Wednesday, December 7, 2022 | 7 pm
Register: $20/Free to NOPA members
Admission included in PhotoGALA ticket. Please register to attend.
The PhotoGALA will immediately follow the talk, 8-10 pm. Please join for food, drinks, prizes and live music from the Victory Belles.
Learn more about The Photographs of Ralph Eugene Meatyard, an exhibition on display at Ogden Museum of Southern Art through January 23, 2023.
ABOUT RALPH EUGENE MEATYARD
Ralph Eugene Meatyard lived in Lexington, Kentucky, where he made his living as an optician while creating an impressive and enigmatic body of photographs. Meatyard’s creative circle included mystics and poets, such as Thomas Merton and Guy Davenport, as well as the photographers Cranston Ritchie and Van Deren Coke, who were mentors and fellow members of the Lexington Camera Club.
Meatyard’s work spanned many genres and experimented with new means of expression, from dreamlike portraits—often set in abandoned places—to multiple exposures, motion-blur, and other methods of photographic abstraction. He also collaborated with his friend Wendell Berry on the 1971 book The Unforeseen Wilderness, for which Meatyard contributed photographs of Kentucky’s Red River Gorge. Meatyard’s final series, The Family Album of Lucybelle Crater, are cryptic double portraits of friends and family members wearing masks and enacting symbolic dramas.
Museum exhibitions of the artist’s work have recently been presented at The Art Institute of Chicago; The Philadelphia Museum of Art; the de Young Museum, San Francisco; The International Center of Photography, New York; Cincinnati Museum of Art, Ohio; the Center for Creative Photography, Tucson; and Blanton Museum of Art, Austin, Texas. His works are held in the collections of The Metropolitan Museum of Art, SFMOMA, J. Paul Getty Museum, The Eastman Museum, and Yale University Art Gallery, among others. Monographs include American Mystic, Dolls and Masks, A Fourfold Vision, and The Family Album of Lucybelle Crater and Other Figurative Photographs.
EMMET GOWIN (b. December 22, 1941) received a BFA in Graphic Design from the Richmond Professional Institute (now Virginia Commonwealth University) in 1965 and an MFA in Photography from the Rhode Island School of Design in 1967.
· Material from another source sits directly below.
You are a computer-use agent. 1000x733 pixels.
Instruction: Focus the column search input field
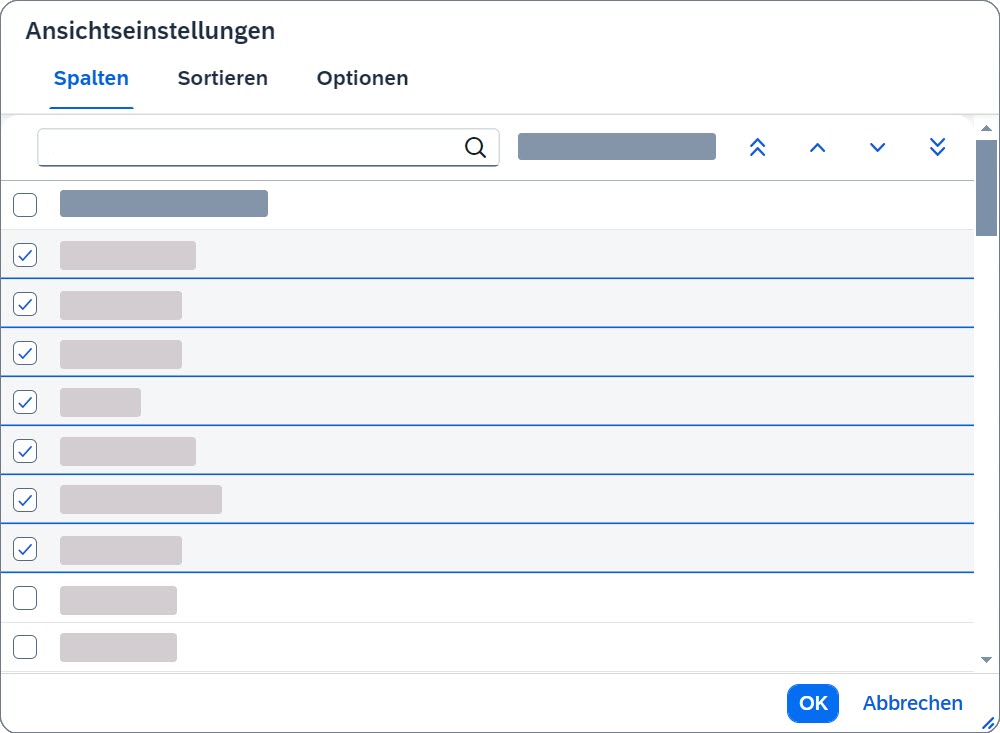click(250, 148)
He served on the faculty of Princeton University as a professor of photography in the Visual Arts Program from 1973 until his retirement in 2009, and is the recipient of a Guggenheim Fellowship (1974) and two National Endowment for the Arts Fellowships (1977, 1979).
For six decades, Gowin has contemplated humanity’s relationship to the natural world with visual wonderment. His photographs have evolved from intimate portraits of his wife Edith Morris and extended Virginia family, to aerial vistas of nuclear test sites, to scientific surveys of tropical ecosystems and their dependent biodiversity. He has created formally abstract, luminous compositions of the volcanic devastation of Washington’s Mount St. Helens, the chemical contamination of the Hanford Nuclear Reservation, pivot irrigation agriculture in Kansas, the chemo-petrol industries of the Czech Republic, and most recently, the Spanish province of Granada.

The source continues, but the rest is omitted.